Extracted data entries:
####
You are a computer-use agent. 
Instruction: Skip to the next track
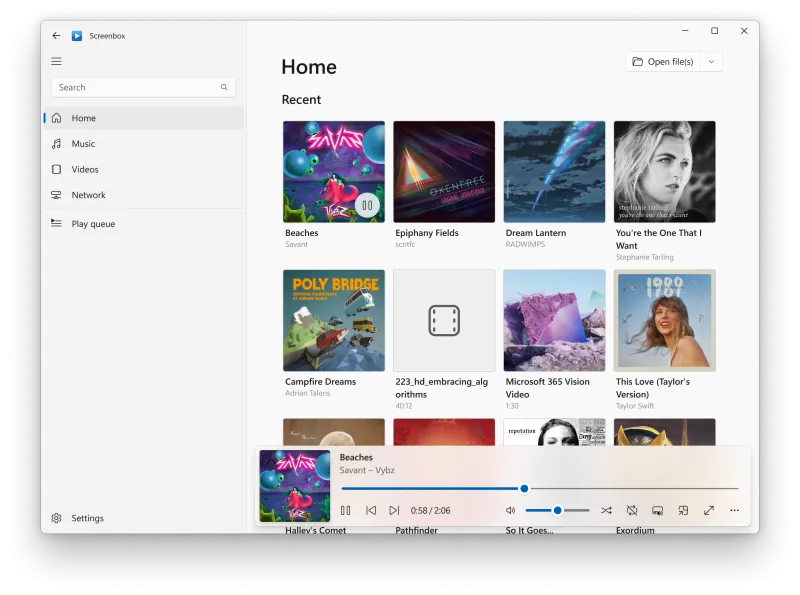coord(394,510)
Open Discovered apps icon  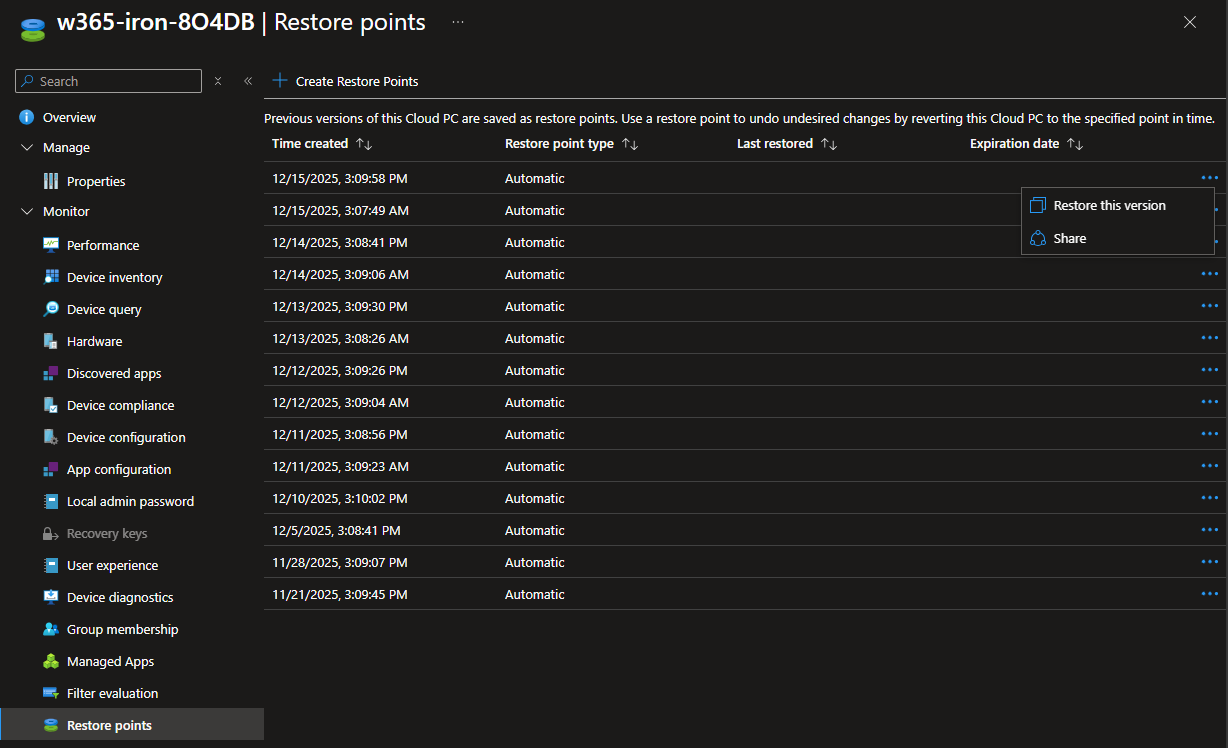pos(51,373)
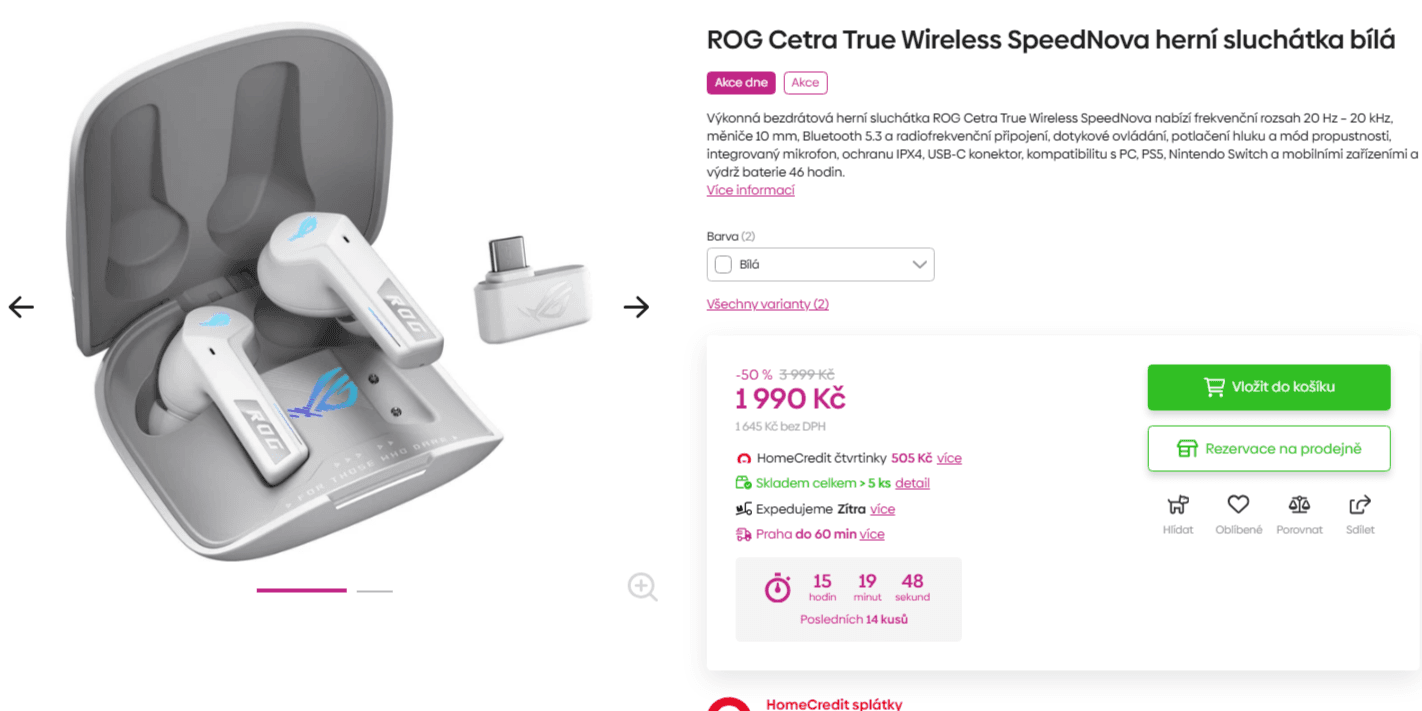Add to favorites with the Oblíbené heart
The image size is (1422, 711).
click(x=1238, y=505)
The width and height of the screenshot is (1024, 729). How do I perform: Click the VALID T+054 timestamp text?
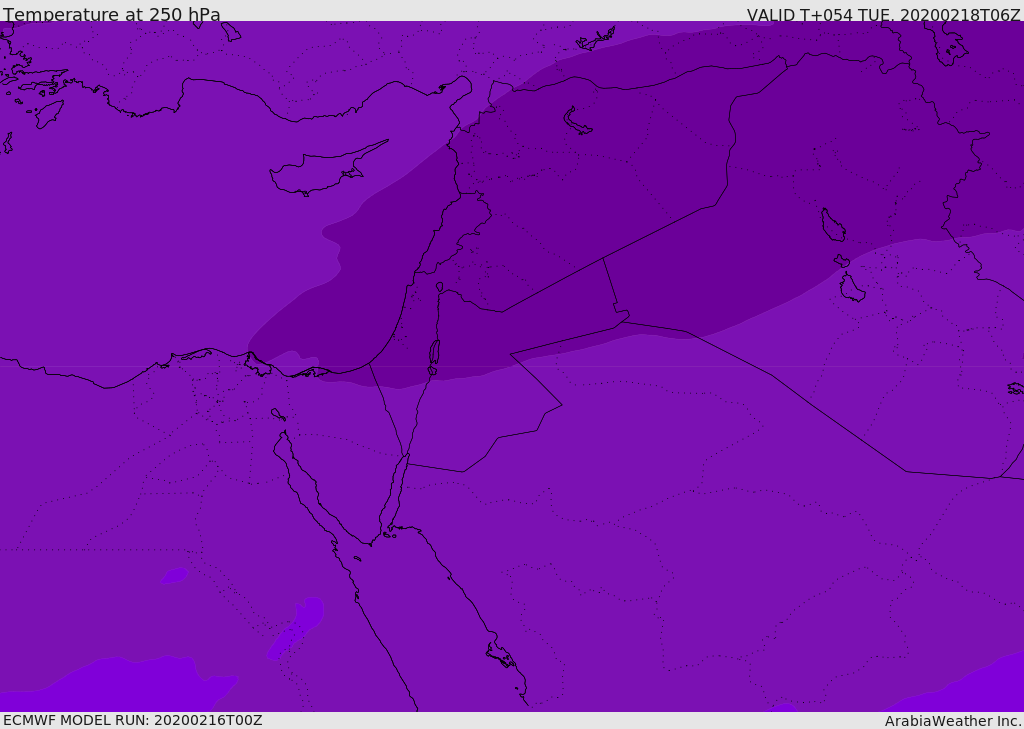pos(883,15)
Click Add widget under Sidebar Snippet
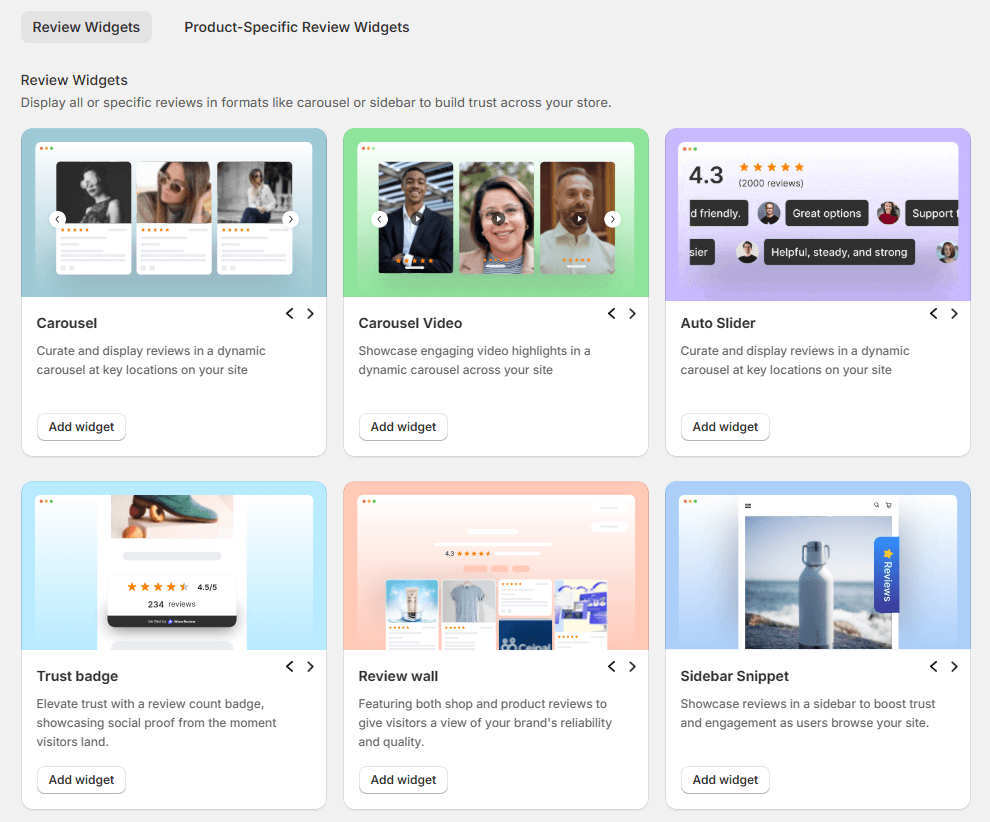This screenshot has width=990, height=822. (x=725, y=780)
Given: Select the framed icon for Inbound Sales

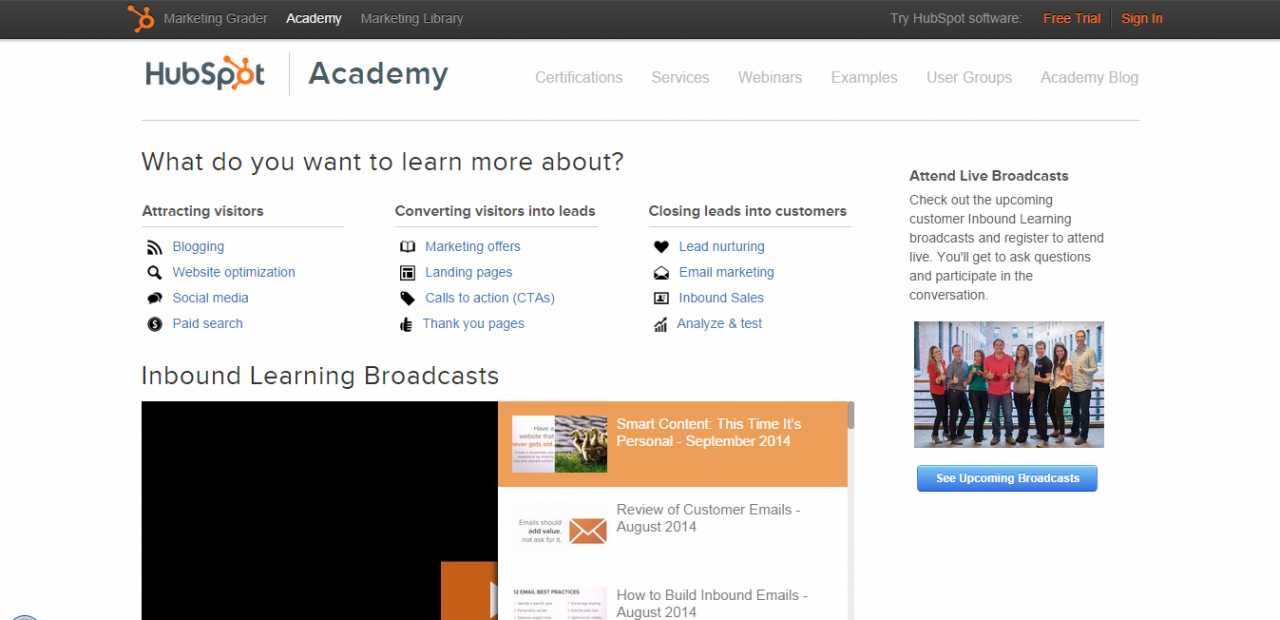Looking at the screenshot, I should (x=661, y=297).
####
**Stated problem**
Copy the lines verbatim from the line containing "The width and" through the last line of the extracted data entries, including both of those lines. Omit the pictures from your copy.

**Expected answer**
The width and height of the screenshot is (1024, 729). How do I perform: Click the VALID T+054 timestamp text?
pos(883,15)
Click Add widget under Sidebar Snippet
This screenshot has width=990, height=822. (x=725, y=780)
Given: Select the framed icon for Inbound Sales

Looking at the screenshot, I should (x=661, y=297).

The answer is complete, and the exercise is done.